The Turtle Conservancy, a 90-acre property on the outskirts of Ojai, is dedicated to the protection and proliferation of these creatures worldwide. The nonprofit organization was founded by Eric Goode and Maurice Rodrigues in 2005.
The Ojai site is not open to the public. But members of the conservancy and guests at the Ojai Valley Inn and just-opened Hotel El Roblar can book tours for a fee. And those tours can be fascinating.
“We’re now at 48 different species and more than 500 turtles on site,” Education director Manci Rasmussen told four of us one recent morning.

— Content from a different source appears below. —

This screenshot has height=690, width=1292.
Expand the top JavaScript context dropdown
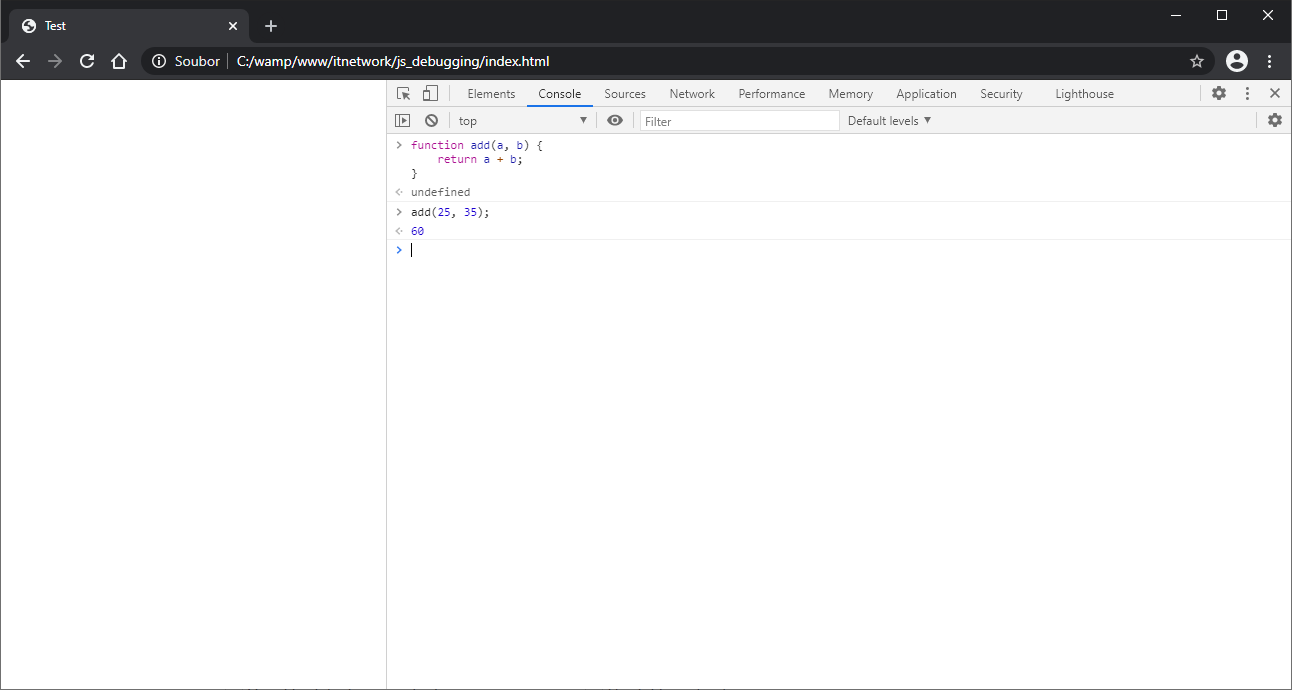coord(523,121)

As we roamed the tree-shaded property, Rasmussen explained how some turtle species can vocalize beyond human hearing range, see beyond the human spectrum, pause their pregnancies until their health is better, live 190-plus years and last a year without food or water. Yet thanks to human habits, many species are endangered.
We also learned firsthand that radiated tortoises like shell rubs. Before the tour was over we’d each met many species, seen a baby Burmese star tortoise and a Chinese big-headed turtle up close and fed celery by hand to a 275-pound Galapagos giant tortoise.
Tours run 60 to 90 minutes. Overnight guests at the Hotel El Roblar and the Ojai Valley Inn can book them through the hotels at $100 per adult, $50 per child under 16. If you’re not staying at one of those hotels, a year’s conservancy membership begins at $100 for adults (with discounts for students and seniors) and entitles an individual to two visits yearly.